Blurb

Soon to be renowned!

Saturday, October 20, 2018

Cabbage In The Hay

We recently celebrated our daughter's fifth birthday with a good old-fashioned hay-hunt.  Screaming children throwing hay all over the yard in search of candy and coin—it was a delight. Really, if there's a better way to get a pile of kids good n' itchy (not to mention sugared-up) I haven't heard of it. We'll call it a parenting win. 

But I must confess to ulterior motives in pushing for the hay-hunt over other, more common birthday candy-delivery systems. Pinatas, goody-bags, IV glucose drips—any or all would have sufficed in this case. But Dad seemed to really want a hay-hunt, for some reason.

And that's because, well, Dad really wanted some hay. For the garden, of course. It makes a nice cozy blanket for all those shivering rutabagas and Brussels sprouts in the Winter veggie garden. A birthday hay-hunt, then, would conveniently kill two birds with one stone. As a parent, you can never kill too many birds with each of the precious few stones you are afforded. (Would someone please inform that miserly resource manager in charge of rationing stones that there seems to be an awful lot of birds down here?) 

A couple of weeks after the party, I even convinced the kids to help me spread the same hay in the garden. "It's like tucking-in the plants for Winter." I said. Which prompted a half hour or so of  pretty adorable, Goodnight Moon-esque vegetable tuckings-inand another week of pulling spiky hay fragments out of socks and underwear. To the kids' delight, while distributing the hay, they also turned up a few more rogue pennies and a chocolate bar or two that had been overlooked in the birthday frenzy!

All I can say is: what a magical world this must seem, to children, where treasure and prodigal Twix bars turn up even in the course of mundane gardening chores. I, for one, think that adults could do with a few more of these little magical surprises in the course of their own daily lives. Not winning the lottery, or scoring a free pizza for submitting a customer-service survey—nothing so grand or life-changing. I'm talking about small, unexpected delights which, when encountered occasionally enough, manage to change our expectations of the world and what it might have to offer. A cold-brew coffee truck that inexplicably tails the ice-cream truck one hot Summer afternoon. Health insurance decides to cover weekly massages. No traffic on a Tuesday morning. Maybe that car honking so rudely behind you is actually trying to get you to stop because the driver is in advertising and thinks you have the perfect face to represent a new line of "Haggard Dad" skin-care products. 
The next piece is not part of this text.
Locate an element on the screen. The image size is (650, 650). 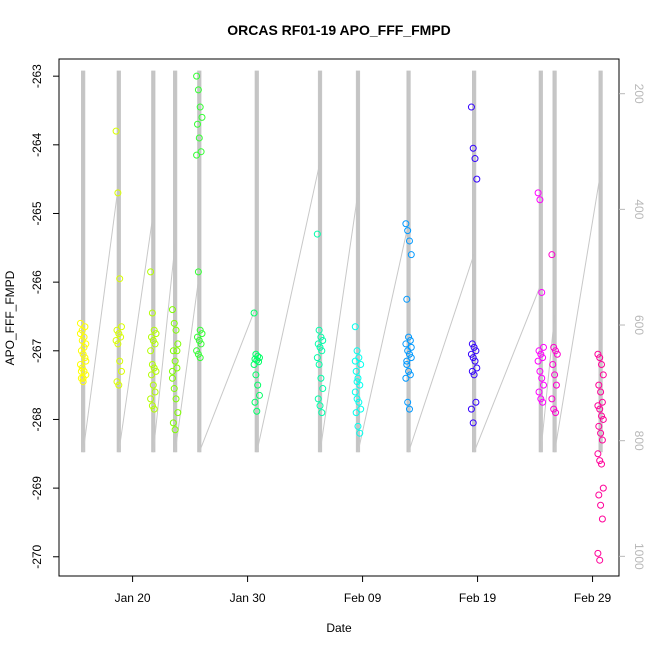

You know, stuff like that.

Right now, when I dig through the hay, all I can reasonably expect to find are cabbages. Which are great, don't get me wrong, but, well, I did plant them there. Not much of a "surprise!" factor. Still, now that I think about it, there is something a little bit delightful about a cabbage. Just look at it ... 




Right? Could it be then, that I've just forgotten how to be delighted by all the wonderful craziness the world hides in plain sight? Are we adults thrashing around, trying so hard to find something else in all this hay of life that we can't see the cabbages in front of us? I mean, my son just said "Ni-night bwoccowi!" and threw a handful of hay at the ground. That's at least as magical as a Twix bar, right?

I'll take it, anyway.

But next year, we're doing a pinata. The metaphors are better.  

1 comment:

  1. Hahahahaha!!! A pinata it is, then!! I am not quite sure how Rowan is going to say goodnight to the broccoli with the shreds of cardboard and tissue paper left over from that, however!! By the way, I happen to think that cabbages are BEAUTIFUL!!!